25. Jones
25
JONES
Jones:
How ya feeling?
Capri:
Like death. Send help.
Jones:
OMW
Capri:
No. Kidding. I’ll be fine.
Does she remember inviting me over next weekend? Let’s find out.
Jones:
We still on for next weekend?
Capri:
Totally! Remind me again what we’re doing?
I figured her memory would be a little hazy.
Jones:
Tv, snacks, and alcohol. In that order.
Capri:
Right! Ok yeah. Saturday night. 8pm?
Jones:
I’ll be there.
Capri:
:)
“So, what do you think?”
“What do I think? About what?” my mom asks.
I run my hand over the lush fabric. “Your new sheets. Better than the straw ones you had before, huh?” I smile, a sad attempt to get her excited.
Not much does these days.
She lifts the blanket to inspect them herself. “You have something to do with this?” Mom gestures around the room, taking in all the upgrades I’ve had integrated over the last week.
“Me?” My hand finds my chest. “Never.”
She rolls her eyes and reaches for the coloring book beside her. “What am I supposed to do with this?” she asks, holding it up.
“Color. That would be a good start.” I smirk.
“Ass.” Thankfully, I have tough skin, so I laugh. I have to because I know it’s not my mother talking, but the disease.
It’s later in the afternoon, and I spent most of the morning helping Danny and his equipment staff load new railings and bathroom upgrades into the patient care rooms. We installed new handles, toilet seats, bedside touch lamps, and motion-sensored lights leading from the bed to the bathroom, making a guided path for nighttime bathroom breaks.
The smiles and excitement we’ve witnessed have made all the hard work and the cost behind it worth it. I want my mom and every patient here to have the best care possible.

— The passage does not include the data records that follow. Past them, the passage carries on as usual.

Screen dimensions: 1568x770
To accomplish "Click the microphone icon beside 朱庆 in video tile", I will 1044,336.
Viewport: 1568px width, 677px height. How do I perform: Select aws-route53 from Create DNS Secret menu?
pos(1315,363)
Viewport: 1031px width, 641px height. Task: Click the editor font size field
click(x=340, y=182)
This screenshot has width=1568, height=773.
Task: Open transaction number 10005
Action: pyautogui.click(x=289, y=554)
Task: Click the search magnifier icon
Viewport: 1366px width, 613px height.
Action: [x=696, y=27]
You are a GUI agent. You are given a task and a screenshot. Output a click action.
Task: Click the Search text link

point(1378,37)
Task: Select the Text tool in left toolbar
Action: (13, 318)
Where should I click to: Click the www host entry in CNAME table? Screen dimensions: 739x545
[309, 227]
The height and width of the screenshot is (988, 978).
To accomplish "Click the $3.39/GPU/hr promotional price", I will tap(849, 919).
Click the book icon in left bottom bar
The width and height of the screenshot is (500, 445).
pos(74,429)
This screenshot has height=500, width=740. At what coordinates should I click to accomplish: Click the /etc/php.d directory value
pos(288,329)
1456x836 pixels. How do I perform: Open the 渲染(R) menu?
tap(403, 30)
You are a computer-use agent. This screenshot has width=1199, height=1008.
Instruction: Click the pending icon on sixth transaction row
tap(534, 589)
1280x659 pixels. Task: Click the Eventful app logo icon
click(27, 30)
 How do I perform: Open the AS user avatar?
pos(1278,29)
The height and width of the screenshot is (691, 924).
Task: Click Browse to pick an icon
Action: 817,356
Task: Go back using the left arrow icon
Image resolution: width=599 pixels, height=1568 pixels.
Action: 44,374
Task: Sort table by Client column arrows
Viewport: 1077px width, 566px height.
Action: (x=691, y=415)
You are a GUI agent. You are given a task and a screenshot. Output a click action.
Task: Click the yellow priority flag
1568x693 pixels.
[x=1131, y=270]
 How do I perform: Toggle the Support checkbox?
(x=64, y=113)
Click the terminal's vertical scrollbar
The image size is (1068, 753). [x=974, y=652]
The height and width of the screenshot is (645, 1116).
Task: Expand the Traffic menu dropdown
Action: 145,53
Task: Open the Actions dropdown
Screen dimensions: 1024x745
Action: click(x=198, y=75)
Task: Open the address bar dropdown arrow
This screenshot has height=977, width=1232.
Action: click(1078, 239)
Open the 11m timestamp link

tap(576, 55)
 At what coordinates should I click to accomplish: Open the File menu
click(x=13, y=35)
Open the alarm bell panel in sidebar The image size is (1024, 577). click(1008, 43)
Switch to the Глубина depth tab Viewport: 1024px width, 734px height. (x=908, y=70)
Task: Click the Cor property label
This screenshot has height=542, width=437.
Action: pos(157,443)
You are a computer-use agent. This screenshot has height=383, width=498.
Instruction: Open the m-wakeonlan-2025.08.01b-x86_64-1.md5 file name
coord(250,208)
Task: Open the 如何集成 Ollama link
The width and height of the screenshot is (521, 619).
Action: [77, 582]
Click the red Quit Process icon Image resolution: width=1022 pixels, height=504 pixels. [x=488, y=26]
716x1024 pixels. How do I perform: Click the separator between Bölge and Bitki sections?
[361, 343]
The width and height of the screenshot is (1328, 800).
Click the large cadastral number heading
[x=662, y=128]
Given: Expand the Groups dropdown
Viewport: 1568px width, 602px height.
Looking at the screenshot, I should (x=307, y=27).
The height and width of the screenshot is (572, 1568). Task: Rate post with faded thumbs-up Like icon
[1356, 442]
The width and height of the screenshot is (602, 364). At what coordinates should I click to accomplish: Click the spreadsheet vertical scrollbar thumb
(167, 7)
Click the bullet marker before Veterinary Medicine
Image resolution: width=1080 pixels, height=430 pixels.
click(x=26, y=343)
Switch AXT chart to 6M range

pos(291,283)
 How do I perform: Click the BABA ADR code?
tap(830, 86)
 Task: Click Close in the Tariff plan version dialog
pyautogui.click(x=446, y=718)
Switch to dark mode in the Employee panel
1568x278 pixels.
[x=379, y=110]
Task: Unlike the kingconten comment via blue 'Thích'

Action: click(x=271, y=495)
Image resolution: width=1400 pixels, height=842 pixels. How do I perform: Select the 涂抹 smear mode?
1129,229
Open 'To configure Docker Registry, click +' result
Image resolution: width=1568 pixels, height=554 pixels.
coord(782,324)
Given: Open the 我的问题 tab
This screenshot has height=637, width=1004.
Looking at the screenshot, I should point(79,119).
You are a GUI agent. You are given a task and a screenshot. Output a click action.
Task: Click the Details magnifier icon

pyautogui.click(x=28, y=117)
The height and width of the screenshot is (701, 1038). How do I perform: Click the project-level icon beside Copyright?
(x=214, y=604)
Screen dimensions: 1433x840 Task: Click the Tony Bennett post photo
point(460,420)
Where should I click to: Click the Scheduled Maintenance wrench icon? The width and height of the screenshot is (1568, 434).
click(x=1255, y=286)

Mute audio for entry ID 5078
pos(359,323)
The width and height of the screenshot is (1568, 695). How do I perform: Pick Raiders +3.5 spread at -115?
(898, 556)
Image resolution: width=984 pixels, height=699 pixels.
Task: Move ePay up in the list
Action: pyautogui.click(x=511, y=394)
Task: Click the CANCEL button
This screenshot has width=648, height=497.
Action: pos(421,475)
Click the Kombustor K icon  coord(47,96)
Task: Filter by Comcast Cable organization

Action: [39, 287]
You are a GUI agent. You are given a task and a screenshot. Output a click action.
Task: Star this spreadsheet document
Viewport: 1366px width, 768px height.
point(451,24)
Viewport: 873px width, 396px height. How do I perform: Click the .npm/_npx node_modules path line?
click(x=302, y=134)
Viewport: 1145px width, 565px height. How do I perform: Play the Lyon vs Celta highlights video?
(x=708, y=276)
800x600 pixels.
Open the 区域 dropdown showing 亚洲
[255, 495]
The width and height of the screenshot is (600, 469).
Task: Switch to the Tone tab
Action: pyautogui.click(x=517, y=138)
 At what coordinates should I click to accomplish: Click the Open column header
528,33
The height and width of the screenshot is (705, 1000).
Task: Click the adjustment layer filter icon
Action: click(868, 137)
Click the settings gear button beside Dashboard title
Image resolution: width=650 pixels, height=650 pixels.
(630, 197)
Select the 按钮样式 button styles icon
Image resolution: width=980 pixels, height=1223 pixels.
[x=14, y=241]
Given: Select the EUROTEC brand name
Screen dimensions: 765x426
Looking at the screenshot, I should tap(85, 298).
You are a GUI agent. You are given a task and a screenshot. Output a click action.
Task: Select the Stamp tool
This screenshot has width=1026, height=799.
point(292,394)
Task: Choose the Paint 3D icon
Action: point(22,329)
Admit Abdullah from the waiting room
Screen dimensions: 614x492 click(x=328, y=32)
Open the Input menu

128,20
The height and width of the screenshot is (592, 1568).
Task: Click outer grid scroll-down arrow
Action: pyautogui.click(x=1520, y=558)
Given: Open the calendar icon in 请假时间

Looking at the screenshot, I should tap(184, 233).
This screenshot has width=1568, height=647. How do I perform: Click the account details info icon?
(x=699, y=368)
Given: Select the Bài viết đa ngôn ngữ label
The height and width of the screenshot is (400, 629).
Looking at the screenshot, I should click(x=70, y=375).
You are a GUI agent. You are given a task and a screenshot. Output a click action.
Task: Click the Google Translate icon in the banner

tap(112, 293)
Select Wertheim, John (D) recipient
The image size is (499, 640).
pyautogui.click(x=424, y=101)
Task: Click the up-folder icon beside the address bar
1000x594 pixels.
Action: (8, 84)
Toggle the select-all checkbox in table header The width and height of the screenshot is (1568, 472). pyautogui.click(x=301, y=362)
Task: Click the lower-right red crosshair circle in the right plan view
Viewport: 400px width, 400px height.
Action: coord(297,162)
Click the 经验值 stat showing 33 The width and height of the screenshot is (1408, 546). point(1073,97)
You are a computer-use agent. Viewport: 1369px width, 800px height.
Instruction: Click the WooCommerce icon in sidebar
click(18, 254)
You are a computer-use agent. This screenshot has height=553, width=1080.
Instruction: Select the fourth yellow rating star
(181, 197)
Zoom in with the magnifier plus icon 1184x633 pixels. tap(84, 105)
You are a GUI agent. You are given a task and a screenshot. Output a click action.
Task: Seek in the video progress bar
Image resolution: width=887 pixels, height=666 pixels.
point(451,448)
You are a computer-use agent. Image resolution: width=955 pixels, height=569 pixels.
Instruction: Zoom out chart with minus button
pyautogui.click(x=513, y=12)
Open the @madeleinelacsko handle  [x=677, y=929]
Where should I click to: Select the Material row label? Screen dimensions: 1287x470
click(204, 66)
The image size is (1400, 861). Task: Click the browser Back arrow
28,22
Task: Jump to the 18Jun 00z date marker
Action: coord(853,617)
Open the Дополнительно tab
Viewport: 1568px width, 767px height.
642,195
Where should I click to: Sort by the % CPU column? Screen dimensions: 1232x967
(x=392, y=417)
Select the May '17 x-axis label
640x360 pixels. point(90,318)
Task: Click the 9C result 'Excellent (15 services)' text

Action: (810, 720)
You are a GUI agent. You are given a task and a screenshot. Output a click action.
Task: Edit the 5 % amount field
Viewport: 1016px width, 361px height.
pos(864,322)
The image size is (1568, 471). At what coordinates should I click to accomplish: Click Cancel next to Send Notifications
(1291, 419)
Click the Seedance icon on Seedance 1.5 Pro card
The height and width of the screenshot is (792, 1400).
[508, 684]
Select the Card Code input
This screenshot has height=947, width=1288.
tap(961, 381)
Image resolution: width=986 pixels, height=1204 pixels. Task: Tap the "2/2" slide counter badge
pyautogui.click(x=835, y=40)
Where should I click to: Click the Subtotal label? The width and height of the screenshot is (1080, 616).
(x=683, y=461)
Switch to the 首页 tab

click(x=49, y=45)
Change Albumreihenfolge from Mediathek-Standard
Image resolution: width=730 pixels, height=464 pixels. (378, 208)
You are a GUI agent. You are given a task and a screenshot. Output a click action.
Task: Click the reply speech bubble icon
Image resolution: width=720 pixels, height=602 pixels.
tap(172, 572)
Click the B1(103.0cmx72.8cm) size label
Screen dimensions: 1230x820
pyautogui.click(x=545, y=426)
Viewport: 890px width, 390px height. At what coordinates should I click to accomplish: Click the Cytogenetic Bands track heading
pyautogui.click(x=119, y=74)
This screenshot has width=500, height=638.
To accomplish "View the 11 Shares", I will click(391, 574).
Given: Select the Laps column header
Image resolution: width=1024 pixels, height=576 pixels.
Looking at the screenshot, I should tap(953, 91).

If I can give them that, I will. No questions asked.
Next month, we have a crew coming to help bring supplies for labeling, as well as gadgets to help build confidence and engagement.
If every patient, my mother included, has helpful resources to ease the stress of dementia, they’ll build a confidence that can restore even the smallest amount of hope.
I stay for a while longer, catching up on emails and following up with Romeo and Luca while Mom colors.
The peace is nice.
Thankfully, according to Romeo, all is well at Archer Chartering, and business has been steady. I figured as much with it nearing the end of July, people want their last hoorah before the summer season ends.
Although we stay busy year-round, the summer is more popular for tourists.
Typically, I struggle to disengage from work while visiting back home. When it’s such a big part of your life, or the only part, it’s difficult to let someone else lead and step away.
This time, I find myself thinking less about work and more about how to make the most use of my time here.
With Capri, to be specific.
I know it’s not my smartest move, given she’s made it perfectly clear we can only ever be friends. But I feel the effect I have on her, still do after all this time.
Our interaction at the bar only confirmed it. The way her body shivered beneath my touch. She made no effort to move as I kissed my way down the slope of her neck.
I made my stance known with simply how strongly I reacted toward another man touching her. I’ll remain respectful of her wishes, something I very rarely do with anything.
But for Capri, I’ll wait until she’s ready.
If she ever is.
Noticing at some point my mother has fallen asleep, I tidy up her things, storing them on the bedside table, and give her a kiss on the head.
“I love you, Mom,” I tell her quietly.
As I make my way out of the room, I hear her soft voice, just barely above a whisper. “Proud of you, son.”
And at this moment, I know everything will be okay.